I do understand, but a few months ago we were able to run this to install a PySide2 version that works just fine:

pip install --index-url=http://download.qt.io/snapshots/ci/pyside/5.6/latest/  
pyside2 --trusted-host download.qt.io

We only need this for a single inhouse app we use every day and it has worked perfectly on the three machines it was installed on.

Now we need it on more machines and the above no longer works.
I didn't want to get into any more complicated issues.

I understand for serious development this is very important, but for us it's a single, simple but important tool we can't use easily (except on three machines) and I would love to rectify this until I get time to adapt the code for python3.

So if anybody has an idea where to find the installer that would have been pulled via the above earlier this year I would very much appreciate it.

Cheers,
frank


On 22/05/19 2:53 AM, Cristián Maureira-Fredes wrote:
Hello,

Just wanted to point out that when you go to:

https://pyside.org

you see a colorful table with the
compatibility on the different platform and the reason
behind them being not supported.

I was under the impression that it was the best
way possible to communicate these release of the
details, but I think I was mistaken.

Since I don't want this to be a RTFM email,
I'm honestly asking:

Does anyone has any other more direct way to communicate this?

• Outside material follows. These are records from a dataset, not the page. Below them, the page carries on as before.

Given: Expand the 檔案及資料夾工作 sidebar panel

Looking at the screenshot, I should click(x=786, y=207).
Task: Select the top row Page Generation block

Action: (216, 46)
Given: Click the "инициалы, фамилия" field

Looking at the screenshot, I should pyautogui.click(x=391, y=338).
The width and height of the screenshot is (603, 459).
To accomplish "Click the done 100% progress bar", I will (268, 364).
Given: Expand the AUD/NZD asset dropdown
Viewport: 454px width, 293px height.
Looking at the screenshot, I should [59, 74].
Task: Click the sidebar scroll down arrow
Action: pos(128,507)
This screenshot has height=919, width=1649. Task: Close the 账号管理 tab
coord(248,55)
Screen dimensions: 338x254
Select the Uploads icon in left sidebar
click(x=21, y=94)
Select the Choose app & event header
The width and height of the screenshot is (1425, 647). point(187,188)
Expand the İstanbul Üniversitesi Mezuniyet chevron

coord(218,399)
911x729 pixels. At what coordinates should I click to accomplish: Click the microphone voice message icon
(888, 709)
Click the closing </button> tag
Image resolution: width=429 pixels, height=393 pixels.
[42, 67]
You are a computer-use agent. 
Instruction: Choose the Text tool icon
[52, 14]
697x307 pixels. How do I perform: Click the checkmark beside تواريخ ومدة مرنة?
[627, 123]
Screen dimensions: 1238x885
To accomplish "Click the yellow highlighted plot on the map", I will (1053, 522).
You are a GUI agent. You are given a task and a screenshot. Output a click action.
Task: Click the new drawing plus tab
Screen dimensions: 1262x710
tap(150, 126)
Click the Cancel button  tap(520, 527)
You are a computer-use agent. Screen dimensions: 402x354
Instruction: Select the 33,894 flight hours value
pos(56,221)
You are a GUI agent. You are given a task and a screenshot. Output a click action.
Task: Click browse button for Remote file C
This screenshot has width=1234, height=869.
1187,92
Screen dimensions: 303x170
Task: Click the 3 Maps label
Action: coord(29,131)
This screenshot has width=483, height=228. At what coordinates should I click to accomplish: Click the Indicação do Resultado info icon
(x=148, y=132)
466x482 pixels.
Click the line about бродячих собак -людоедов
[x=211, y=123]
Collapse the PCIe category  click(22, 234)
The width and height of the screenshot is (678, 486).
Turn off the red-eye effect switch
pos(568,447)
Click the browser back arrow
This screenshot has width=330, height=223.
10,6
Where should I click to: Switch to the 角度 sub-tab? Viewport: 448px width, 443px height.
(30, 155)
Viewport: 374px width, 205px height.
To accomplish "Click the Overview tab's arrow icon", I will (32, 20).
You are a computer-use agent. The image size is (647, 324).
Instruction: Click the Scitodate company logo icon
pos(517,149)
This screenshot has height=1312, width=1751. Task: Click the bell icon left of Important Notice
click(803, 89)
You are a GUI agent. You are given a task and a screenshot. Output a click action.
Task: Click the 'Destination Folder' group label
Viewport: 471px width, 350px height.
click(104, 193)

Maybe people were confused while visiting:

https://www.qt.io/qt-for-python

Should we mention the support there too?

I really would like to know how to communicate this,
since it's possible that in an unknown period of time
we will drop support for Python2 (months? years?)
and then we will need to communicate that with the whole
community.

Cheers


On 5/18/19 8:06 PM, Croitor Alexandru wrote:
Hi,

Point 1: At the official first release of Qt For Python / PySide2 which
was bundled with Qt 5.11, we never provided py27 windows packages. So
officially, we haven't dropped any packages, because they weren't there
in the first place.

Point 2: Packages for py2.7 for PySide2 do not exist not because of py2
EoL, but rather because the official py27 interpreter is built with MSVC
2008, whereas Qt is built with MSVC2015, and we deemed that with the
current PySide2 codebase, it is not safe to mix MSVC runtimes.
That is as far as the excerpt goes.